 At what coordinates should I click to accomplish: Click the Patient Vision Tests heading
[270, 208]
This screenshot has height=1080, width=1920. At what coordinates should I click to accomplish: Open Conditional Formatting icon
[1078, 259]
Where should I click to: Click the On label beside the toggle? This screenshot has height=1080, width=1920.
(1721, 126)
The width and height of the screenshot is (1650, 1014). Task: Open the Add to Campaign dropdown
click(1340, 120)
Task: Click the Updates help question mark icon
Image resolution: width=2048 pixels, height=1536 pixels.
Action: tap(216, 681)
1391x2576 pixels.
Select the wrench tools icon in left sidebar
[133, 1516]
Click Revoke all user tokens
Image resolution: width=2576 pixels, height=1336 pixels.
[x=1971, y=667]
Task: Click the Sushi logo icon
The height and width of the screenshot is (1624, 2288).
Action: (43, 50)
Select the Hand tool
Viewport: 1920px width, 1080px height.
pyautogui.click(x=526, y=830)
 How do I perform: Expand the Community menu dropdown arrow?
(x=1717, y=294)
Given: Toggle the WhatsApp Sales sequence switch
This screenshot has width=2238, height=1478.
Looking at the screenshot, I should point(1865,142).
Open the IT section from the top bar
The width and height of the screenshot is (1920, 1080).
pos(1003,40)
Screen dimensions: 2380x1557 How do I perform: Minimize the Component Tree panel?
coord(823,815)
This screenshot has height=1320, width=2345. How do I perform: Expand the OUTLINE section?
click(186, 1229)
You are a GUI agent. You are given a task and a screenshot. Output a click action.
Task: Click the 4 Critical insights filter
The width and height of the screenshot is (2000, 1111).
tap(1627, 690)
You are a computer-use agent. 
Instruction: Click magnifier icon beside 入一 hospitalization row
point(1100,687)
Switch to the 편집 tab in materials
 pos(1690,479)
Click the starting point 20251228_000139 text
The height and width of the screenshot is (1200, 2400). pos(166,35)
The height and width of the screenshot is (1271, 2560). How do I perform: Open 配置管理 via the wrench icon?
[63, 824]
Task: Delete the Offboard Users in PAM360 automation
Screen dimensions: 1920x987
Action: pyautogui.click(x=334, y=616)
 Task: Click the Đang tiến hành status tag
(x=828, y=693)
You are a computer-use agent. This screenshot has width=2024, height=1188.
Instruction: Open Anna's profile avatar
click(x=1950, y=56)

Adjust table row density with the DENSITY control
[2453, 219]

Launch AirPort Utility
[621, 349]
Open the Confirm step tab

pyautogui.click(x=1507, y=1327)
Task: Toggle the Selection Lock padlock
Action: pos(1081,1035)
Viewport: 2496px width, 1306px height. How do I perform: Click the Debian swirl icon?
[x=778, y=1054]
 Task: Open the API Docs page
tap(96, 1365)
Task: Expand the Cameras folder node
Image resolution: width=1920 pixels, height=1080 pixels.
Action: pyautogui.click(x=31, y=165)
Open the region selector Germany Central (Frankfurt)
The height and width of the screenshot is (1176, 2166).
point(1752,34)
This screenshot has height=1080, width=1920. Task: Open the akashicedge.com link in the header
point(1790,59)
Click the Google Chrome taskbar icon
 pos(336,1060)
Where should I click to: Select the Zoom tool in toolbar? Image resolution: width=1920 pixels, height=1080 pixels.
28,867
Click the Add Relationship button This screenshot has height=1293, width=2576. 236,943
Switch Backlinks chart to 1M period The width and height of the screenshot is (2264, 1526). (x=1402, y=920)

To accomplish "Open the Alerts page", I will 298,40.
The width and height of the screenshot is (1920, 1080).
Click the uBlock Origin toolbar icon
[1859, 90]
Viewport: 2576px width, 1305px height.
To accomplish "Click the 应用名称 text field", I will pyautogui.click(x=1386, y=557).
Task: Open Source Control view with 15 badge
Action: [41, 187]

*Your goal*: Search the material above for lines containing the string "agent", then pull them out.

*Exercise solution*:
You are a GUI agent. You are given a task and a screenshot. Output a click action.
You are a computer-use agent. 
You are a computer-use agent. This screenshot has width=2024, height=1188.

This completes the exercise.